[Saved entries]
____________

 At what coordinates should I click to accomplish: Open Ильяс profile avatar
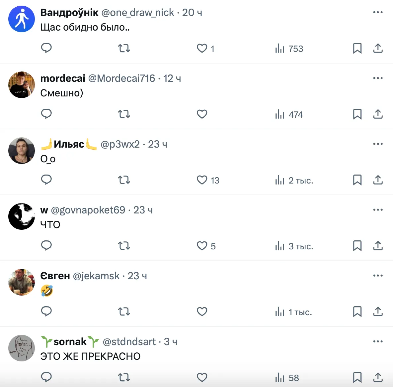[x=22, y=151]
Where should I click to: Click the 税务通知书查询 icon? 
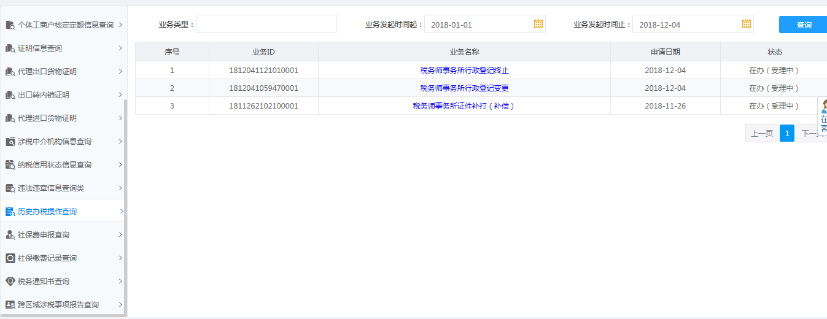(x=10, y=282)
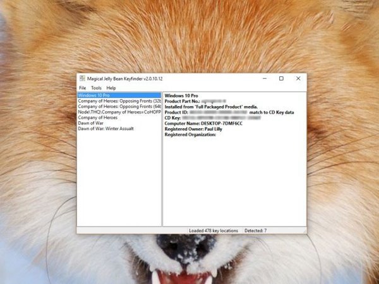Image resolution: width=379 pixels, height=284 pixels.
Task: Maximize the Keyfinder window
Action: [x=281, y=78]
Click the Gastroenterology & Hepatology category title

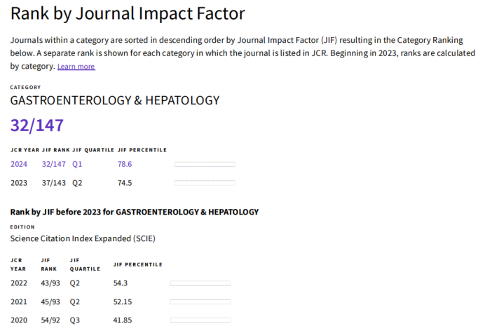115,100
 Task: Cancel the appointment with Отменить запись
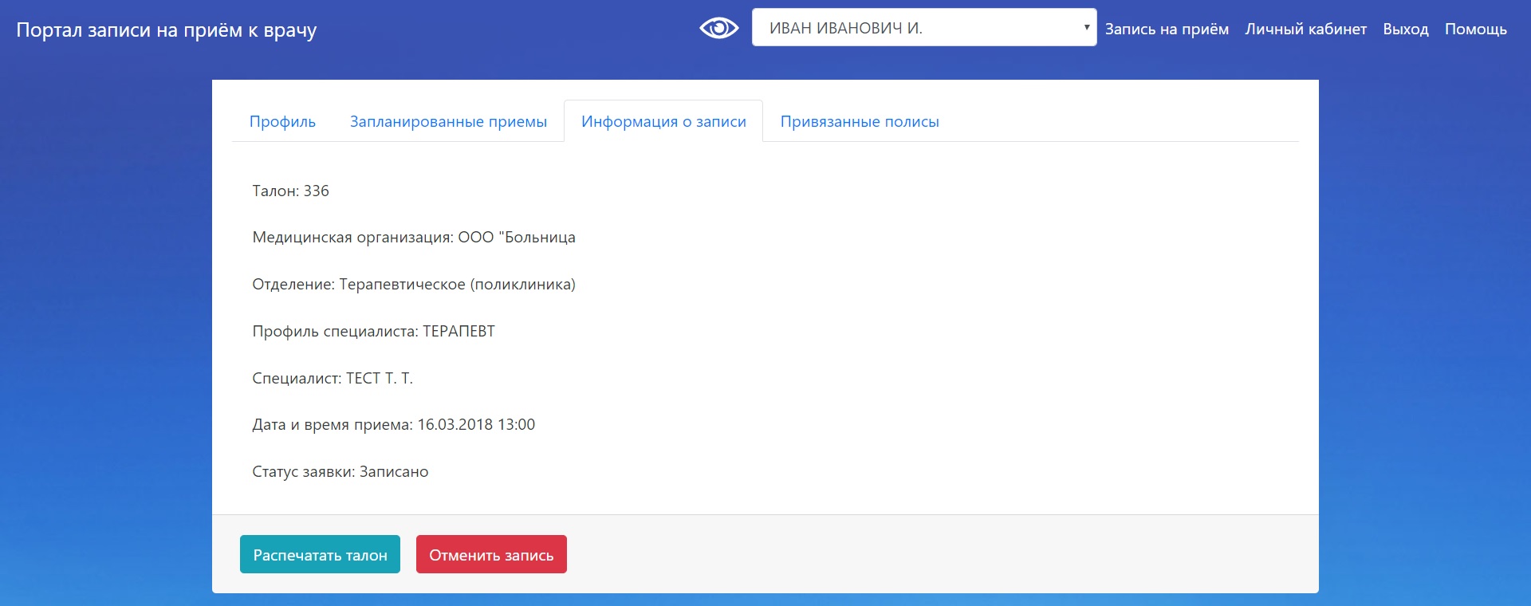click(x=491, y=555)
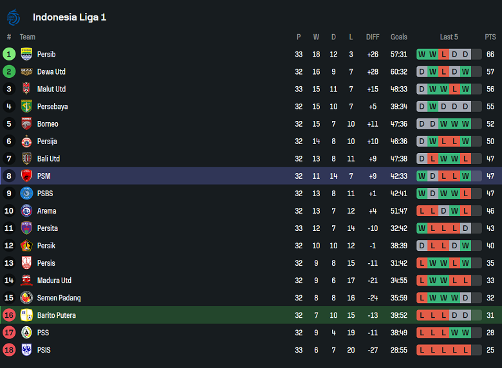Image resolution: width=502 pixels, height=368 pixels.
Task: Click the Borneo club crest icon
Action: (x=26, y=124)

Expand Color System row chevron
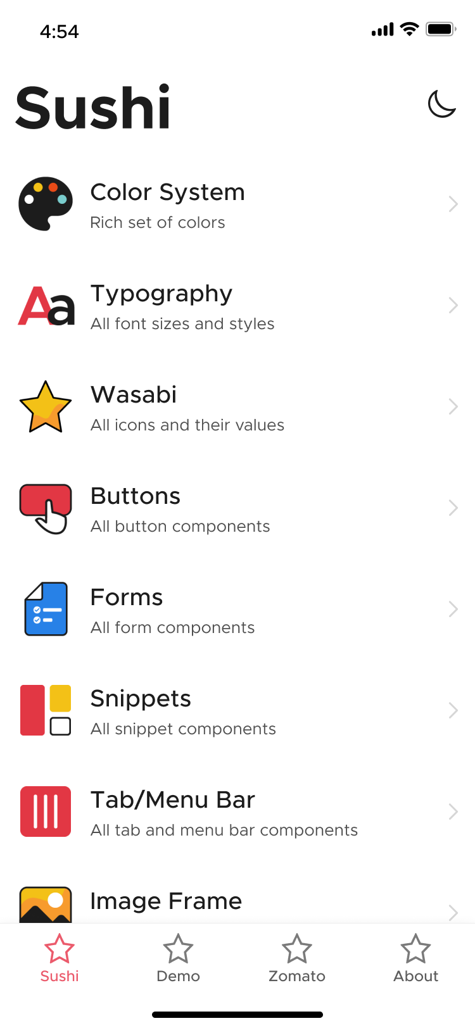[x=453, y=204]
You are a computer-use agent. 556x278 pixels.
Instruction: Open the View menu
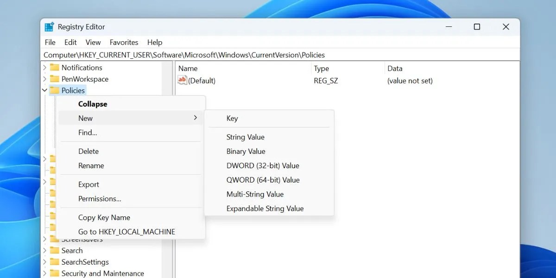click(93, 42)
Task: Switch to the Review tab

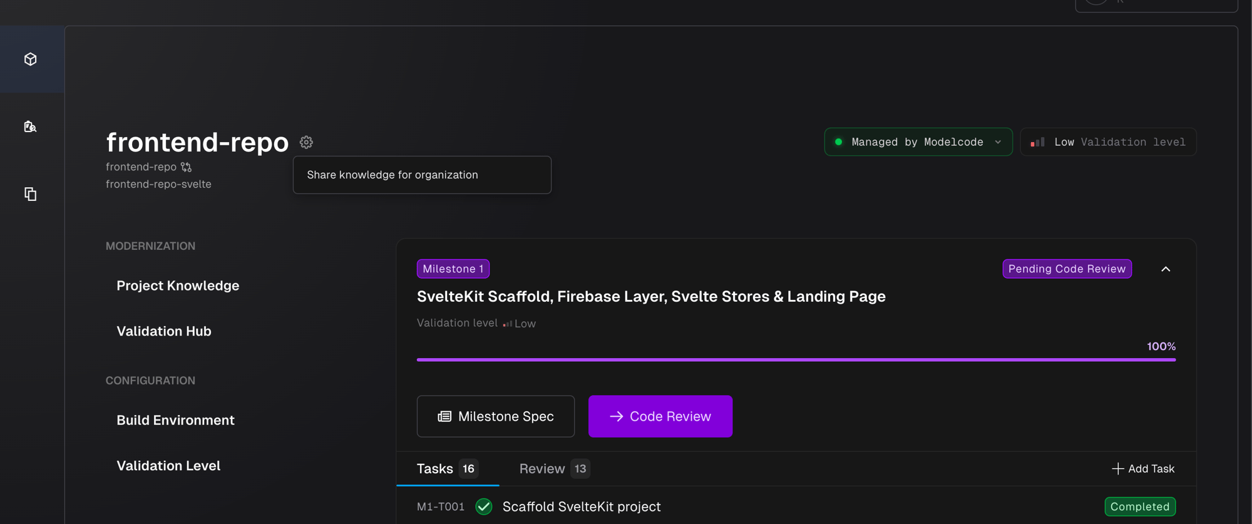Action: pyautogui.click(x=555, y=468)

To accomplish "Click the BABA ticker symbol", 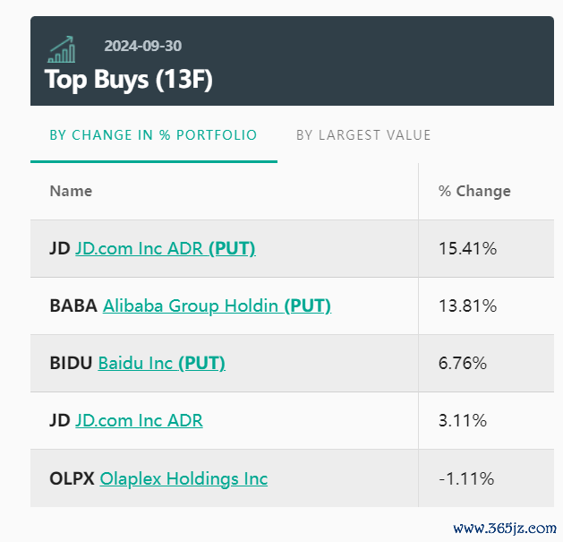I will pos(73,306).
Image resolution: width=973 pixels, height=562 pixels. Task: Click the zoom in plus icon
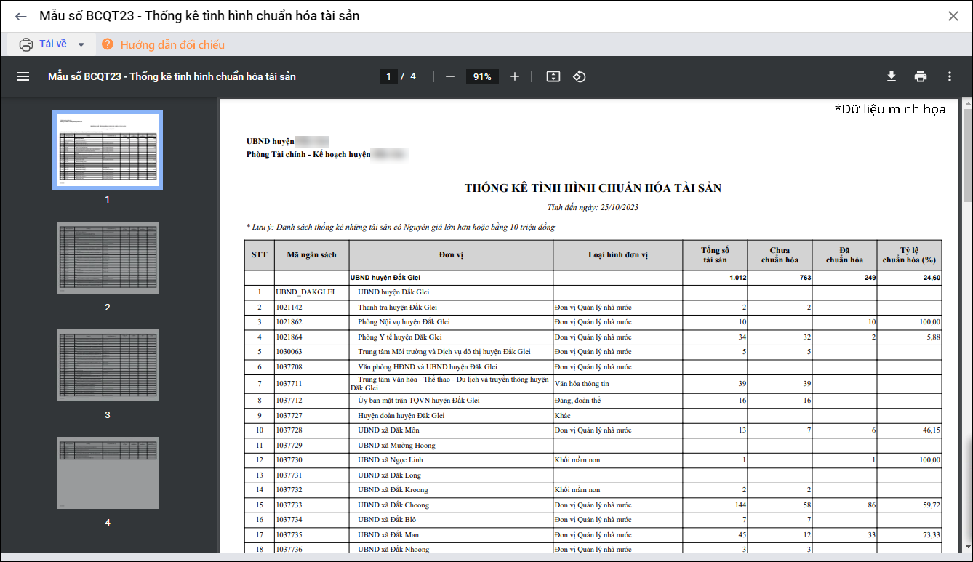tap(515, 76)
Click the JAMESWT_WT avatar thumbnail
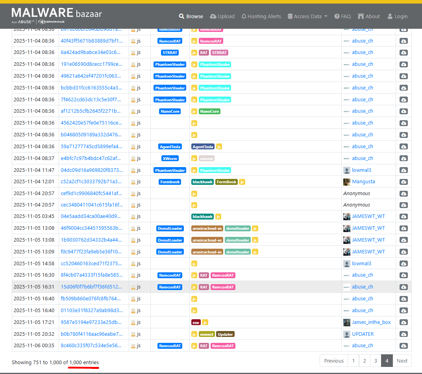422x374 pixels. [x=346, y=216]
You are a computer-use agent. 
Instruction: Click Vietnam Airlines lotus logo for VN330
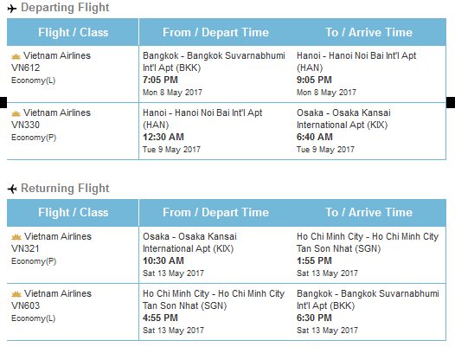pyautogui.click(x=16, y=113)
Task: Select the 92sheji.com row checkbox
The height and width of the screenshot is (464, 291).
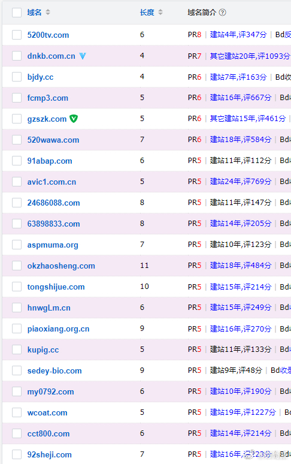Action: point(17,454)
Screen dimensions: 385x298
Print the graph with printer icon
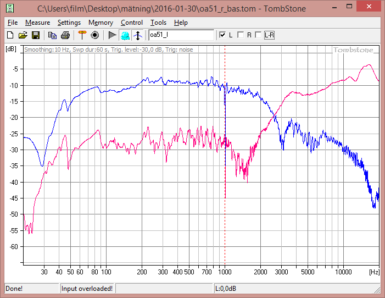point(65,35)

____________

> **EXERCISE INSTRUCTIONS**: Write out each line above that contains the word "computer".

> **SOLUTION**:
You are a computer-use agent. 556x278 pixels.
You are a computer-use agent. 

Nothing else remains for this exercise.